Cormac McCarthy, Pulitzer Prize winner for The Road, has died

Cormac McCarthy, the writer best known for his Southern Gothic stories, died Tuesday at his home in Santa Fe, New Mexico, at the age of 89.
His publisher, Knopf, confirmed his death to Publishers Weekly.
McCarthy was one of the most celebrated novelists of his generation and was considered by literary critic Harold Bloom to be as influential as Don DeLillo, Thomas Pynchon and Philip Roth.
Born in Rhode Island in 1933, McCarthy spent most of his young life in Knoxville, Tennessee, where his father, Charles Joseph McCarthy, practiced law. He attended the University of Tennessee repeatedly before finally dropping out in 1959. He had a brief marriage to Lee Holleman, who divorced him after the couple had one child, Cullen.
The author’s debut novel, The Orchard Keeper, was published in 1965. The book contained several tropes that recurred in many of the author’s works: father-son relationships; dark, southern environment; and biblical allusions.
On a trip abroad, McCarthy met his second wife, Anne Delisle, and wrote his second book, Outer Dark. He and Delisle lived together in Tennessee before separating in 1976 when McCarthy moved to El Paso, Texas. While there, he received a MacArthur Fellowship (aka the Genius Grant) and wrote several of his best-known novels, including Blood Meridian and All the Pretty Horses, which won National Book Awards.
After moving to Santa Fe, New Mexico with his third wife, Jennifer Winkley, and their son, John, McCarthy was inspired to write The Road during a visit to El Paso in 2003 later explained in an interview with Oprah that the novel was inspired by his relationship with his son. Winkley and McCarthy later divorced.
The Road later won the Pulitzer Prize and was made into a film. McCarthy’s novel No Country for Old Men was also made into a film by the Coen brothers. whose work the author has expressly praised.
After a 16-year hiatus, McCarthy published two intertwined novels in late 2022: The Passenger (October) and Stella Maris (December).

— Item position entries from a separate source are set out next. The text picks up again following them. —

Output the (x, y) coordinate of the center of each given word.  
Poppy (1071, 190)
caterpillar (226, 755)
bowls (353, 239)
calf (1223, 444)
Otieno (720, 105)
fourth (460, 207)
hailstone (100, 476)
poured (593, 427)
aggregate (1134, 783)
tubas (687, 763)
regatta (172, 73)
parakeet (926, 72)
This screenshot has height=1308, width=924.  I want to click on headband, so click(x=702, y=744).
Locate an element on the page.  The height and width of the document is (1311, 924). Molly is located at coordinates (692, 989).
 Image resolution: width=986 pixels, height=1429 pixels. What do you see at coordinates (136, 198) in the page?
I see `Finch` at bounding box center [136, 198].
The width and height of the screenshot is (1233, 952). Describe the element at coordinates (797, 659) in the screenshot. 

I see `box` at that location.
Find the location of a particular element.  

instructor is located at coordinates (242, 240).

McCarthy was very private and little else was known about his personal life. Continued at the bottom of his biography page The Cormac McCarthy Society websitethe fan club wrote: “Aside from a few minor things (his favorite novel is Melville’s Moby-Dick; he’s not interested in the work of Henry James, he doesn’t like to talk about the writing, etc.), that’s pretty much what we do.” know about Cormac McCarthy.”
Indeed, apart from the impressive body of work he left behind.